■ EXTRACT ■
+ + +

None of this exists cinematically. That’s what we exist to fund.
What We’re Looking For
A script for a short film, 15-20 minutes long.
The criterion is not a résumé. Not a zip code. Not a job title. It is interiority. A relationship to this world that got into you before you knew it would matter.
You don’t need to have been a founder or an engineer. You just need to know this world from the inside — its specific people, values, contradictions, and way of being. The script will know if you do. The details that are too specific to have been invented. The silences that assume shared knowledge. The things that are in the script because they had to be — not because they were written but because they were lived.
You might be a director already producing commercial work for startups. Or a freelance videographer in San Francisco. You might be a founder who moved away. An engineer who writes screenplays and studies film as a hobby. A producer from LA who moved here and is figuring out the cultural landscape you now work in. There is no exact shape to who the recipient of this grant could be.
We’re uninterested in funding outsider interpretations. Dramatic work written from guesses or “wouldn’t that one line be funny.” Hacker thrillers. Cautionary tales on social media. If you have to make anything up, related to the core characters and story, without it being grounded in true life experience and observation, we are uninterested. Please do not submit your script.

+ + +

Stored items

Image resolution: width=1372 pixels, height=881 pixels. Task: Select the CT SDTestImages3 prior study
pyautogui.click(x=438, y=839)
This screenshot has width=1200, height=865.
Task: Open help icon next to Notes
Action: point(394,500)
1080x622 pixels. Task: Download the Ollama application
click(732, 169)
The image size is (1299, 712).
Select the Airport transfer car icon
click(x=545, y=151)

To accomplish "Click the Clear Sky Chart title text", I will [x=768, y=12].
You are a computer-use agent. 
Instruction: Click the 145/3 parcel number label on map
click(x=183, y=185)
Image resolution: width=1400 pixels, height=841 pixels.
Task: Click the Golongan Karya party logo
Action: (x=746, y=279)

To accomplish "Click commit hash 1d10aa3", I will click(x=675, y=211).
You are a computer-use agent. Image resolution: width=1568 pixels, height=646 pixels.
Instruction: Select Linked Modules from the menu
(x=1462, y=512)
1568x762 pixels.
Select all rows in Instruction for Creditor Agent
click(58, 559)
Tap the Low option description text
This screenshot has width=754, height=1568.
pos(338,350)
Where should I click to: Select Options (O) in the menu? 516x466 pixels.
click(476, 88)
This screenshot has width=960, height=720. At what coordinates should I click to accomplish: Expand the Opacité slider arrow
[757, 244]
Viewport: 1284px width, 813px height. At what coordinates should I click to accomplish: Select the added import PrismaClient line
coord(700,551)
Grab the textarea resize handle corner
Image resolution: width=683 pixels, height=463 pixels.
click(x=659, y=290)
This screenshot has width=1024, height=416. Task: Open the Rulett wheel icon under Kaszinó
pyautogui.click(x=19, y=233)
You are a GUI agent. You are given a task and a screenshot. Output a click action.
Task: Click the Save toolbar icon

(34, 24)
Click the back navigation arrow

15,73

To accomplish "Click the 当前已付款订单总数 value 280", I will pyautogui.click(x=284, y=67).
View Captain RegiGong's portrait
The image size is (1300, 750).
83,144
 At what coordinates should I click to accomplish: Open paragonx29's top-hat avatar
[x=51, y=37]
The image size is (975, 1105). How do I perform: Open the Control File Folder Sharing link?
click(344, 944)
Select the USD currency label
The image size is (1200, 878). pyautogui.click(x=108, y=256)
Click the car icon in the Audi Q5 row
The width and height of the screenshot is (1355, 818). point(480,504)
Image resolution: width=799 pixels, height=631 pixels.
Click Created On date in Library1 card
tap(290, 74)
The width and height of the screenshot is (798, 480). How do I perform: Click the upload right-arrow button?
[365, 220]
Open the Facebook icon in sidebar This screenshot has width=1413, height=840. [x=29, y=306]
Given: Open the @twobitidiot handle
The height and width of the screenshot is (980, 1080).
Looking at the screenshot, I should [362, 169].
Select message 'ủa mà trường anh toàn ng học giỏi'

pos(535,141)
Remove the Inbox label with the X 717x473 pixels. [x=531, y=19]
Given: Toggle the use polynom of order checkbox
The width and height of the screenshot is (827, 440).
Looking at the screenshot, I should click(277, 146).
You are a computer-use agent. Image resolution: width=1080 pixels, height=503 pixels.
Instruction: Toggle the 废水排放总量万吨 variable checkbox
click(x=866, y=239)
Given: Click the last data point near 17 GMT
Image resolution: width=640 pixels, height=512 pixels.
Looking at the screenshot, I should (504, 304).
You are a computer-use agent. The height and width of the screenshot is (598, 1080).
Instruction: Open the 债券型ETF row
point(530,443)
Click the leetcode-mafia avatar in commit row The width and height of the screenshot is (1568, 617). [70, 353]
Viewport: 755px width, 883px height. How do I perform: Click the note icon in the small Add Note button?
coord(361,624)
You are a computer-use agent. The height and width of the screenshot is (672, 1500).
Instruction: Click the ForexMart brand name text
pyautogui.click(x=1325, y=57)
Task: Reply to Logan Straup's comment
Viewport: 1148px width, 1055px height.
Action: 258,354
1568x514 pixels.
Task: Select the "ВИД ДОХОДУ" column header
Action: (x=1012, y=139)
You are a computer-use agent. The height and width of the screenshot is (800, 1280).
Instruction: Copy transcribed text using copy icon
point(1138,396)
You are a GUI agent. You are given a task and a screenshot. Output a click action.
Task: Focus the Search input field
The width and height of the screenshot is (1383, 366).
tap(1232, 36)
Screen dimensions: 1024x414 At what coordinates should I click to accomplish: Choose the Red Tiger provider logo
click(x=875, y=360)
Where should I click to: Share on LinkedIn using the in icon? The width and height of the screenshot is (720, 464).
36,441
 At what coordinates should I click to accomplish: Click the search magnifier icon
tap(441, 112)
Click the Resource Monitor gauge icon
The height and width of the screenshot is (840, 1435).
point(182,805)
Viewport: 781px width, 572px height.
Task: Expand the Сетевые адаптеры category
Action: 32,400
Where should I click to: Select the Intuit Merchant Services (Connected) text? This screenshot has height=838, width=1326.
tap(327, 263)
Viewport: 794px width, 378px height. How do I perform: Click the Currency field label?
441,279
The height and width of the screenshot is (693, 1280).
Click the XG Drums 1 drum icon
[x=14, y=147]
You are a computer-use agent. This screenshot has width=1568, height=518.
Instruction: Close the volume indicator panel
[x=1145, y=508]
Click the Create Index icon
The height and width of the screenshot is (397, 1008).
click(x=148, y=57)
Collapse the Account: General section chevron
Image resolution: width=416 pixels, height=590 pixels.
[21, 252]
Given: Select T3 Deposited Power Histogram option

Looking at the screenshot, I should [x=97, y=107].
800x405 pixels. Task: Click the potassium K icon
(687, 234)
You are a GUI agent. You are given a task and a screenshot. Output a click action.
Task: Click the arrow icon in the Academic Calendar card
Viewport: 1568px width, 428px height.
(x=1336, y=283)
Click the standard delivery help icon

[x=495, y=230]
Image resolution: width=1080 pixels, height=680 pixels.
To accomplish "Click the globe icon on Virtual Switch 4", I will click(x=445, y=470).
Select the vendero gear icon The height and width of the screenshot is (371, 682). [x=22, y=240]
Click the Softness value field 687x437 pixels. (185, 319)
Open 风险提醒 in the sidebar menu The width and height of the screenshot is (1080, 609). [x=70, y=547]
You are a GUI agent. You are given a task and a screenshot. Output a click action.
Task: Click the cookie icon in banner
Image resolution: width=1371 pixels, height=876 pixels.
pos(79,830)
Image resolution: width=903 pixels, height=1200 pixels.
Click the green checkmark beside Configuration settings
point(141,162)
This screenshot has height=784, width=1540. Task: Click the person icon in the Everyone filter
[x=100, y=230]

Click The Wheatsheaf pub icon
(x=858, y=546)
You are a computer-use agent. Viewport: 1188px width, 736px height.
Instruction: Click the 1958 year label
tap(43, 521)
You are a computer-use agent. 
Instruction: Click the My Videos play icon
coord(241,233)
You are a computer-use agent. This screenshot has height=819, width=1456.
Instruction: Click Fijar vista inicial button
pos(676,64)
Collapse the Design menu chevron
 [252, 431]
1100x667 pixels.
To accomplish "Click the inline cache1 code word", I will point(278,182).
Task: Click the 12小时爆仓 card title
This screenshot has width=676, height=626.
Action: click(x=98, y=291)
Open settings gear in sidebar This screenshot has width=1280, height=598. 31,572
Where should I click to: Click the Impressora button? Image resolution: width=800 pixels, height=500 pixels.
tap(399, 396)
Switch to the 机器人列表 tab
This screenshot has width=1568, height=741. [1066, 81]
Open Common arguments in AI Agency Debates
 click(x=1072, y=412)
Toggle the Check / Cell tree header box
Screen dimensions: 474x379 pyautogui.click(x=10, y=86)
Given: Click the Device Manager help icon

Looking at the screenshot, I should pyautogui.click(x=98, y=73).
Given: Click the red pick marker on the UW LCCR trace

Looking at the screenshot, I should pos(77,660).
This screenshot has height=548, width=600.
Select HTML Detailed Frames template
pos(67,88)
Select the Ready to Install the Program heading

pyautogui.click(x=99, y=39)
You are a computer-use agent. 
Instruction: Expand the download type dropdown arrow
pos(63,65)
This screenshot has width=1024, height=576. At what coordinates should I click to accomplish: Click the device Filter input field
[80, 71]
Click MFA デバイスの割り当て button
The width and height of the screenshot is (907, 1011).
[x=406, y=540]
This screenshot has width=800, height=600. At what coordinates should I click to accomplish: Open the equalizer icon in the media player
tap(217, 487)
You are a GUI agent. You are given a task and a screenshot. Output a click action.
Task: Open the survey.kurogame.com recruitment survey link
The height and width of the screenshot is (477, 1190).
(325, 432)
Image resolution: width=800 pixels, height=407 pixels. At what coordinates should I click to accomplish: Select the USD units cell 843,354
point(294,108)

+ + +

■ COMPLETE THE FOLLOWING ■
a. Copy the grant call word for word from "You might be a director" up to and including "submit your script.".
b. Answer these questions on the grant call:
(i) How long should the short film be?
(ii) What does the grant call name as its criterion in place of a résumé, zip code, or job title?
(iii) In which city is the freelance videographer placed?

■ ANSWERS TO THE TASKS ■
a.
You might be a director already producing commercial work for startups. Or a freelance videographer in San Francisco. You might be a founder who moved away. An engineer who writes screenplays and studies film as a hobby. A producer from LA who moved here and is figuring out the cultural landscape you now work in. There is no exact shape to who the recipient of this grant could be.
We’re uninterested in funding outsider interpretations. Dramatic work written from guesses or “wouldn’t that one line be funny.” Hacker thrillers. Cautionary tales on social media. If you have to make anything up, related to the core characters and story, without it being grounded in true life experience and observation, we are uninterested. Please do not submit your script.

b.
(i) 15-20 minutes
(ii) Interiority
(iii) San Francisco